Ma soprattutto ha avuto scarso rilievo o è stata ignorata la politicità del corpo – genere, sessualità, bisogni, desideri, fragilità, interdipendenza – centrale nel pensiero antiautoritario e femminista, e questa ignoranza ha impedito di capire quale passaggio lento e difficile sarebbe stato la creazione di una singolarità incarnata, libera dai modelli culturali che hanno fatto dell’eterosessismo una norma, un privilegio di “natura”, e del prolungamento della relazione originaria madre-figlio una base della stabilità del matrimonio.
Poiché manca una elaborazione adeguata dei rapporti di potere e dell’ostilità che è venuta a incunearsi tra aspetti inscindibili dell’esperienza umana – natura/cultura, individuo/società, vita/morte, forza/fragilità, dipendenza/autonomia – a partire dalla differenziazione del maschile e del femminile e dalla divisione sessuale del lavoro, il terremoto che oggi scuote la convivenza civile e il politicamente corretto non poteva che finire dentro una spirale fatta di capovolgimenti e contraddizioni.

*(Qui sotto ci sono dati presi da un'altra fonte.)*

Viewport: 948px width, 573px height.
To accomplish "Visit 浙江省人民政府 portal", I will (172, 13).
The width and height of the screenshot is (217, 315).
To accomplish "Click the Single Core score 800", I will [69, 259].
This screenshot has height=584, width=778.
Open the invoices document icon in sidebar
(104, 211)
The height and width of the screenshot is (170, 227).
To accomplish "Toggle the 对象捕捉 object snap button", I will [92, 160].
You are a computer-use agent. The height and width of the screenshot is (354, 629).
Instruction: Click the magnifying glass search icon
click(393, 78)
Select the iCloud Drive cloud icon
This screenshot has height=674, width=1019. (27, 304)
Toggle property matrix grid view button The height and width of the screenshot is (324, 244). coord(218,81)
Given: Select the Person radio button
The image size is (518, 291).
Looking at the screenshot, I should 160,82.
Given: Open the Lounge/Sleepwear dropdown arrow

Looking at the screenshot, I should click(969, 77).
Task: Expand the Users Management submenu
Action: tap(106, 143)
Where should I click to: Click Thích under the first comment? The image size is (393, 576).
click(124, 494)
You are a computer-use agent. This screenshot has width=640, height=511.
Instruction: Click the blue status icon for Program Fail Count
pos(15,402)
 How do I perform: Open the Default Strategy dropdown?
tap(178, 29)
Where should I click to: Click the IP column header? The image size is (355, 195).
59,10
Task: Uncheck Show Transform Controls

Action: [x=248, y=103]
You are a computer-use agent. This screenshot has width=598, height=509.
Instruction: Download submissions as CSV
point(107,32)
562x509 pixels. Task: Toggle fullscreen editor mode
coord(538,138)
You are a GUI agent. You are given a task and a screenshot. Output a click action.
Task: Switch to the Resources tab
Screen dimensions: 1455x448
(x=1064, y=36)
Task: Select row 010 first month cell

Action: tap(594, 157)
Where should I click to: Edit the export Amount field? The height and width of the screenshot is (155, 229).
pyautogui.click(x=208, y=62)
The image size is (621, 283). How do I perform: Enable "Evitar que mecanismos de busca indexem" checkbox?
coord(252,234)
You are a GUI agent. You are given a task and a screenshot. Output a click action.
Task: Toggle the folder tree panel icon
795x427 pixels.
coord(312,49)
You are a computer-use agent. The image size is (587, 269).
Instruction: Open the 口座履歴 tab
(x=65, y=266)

Non c’è da meravigliarsi se l’uscita da dipendenze, servitù e violenze antiche è rimasta impigliata tra un malinconico ideale di autosufficienza e la tentazione di ripiegare su àncore di salvezza tradizionali, come la famiglia, la nazione, il gruppo etnico, la religione, la supremazia considerata “naturale” di un sesso sull’altro.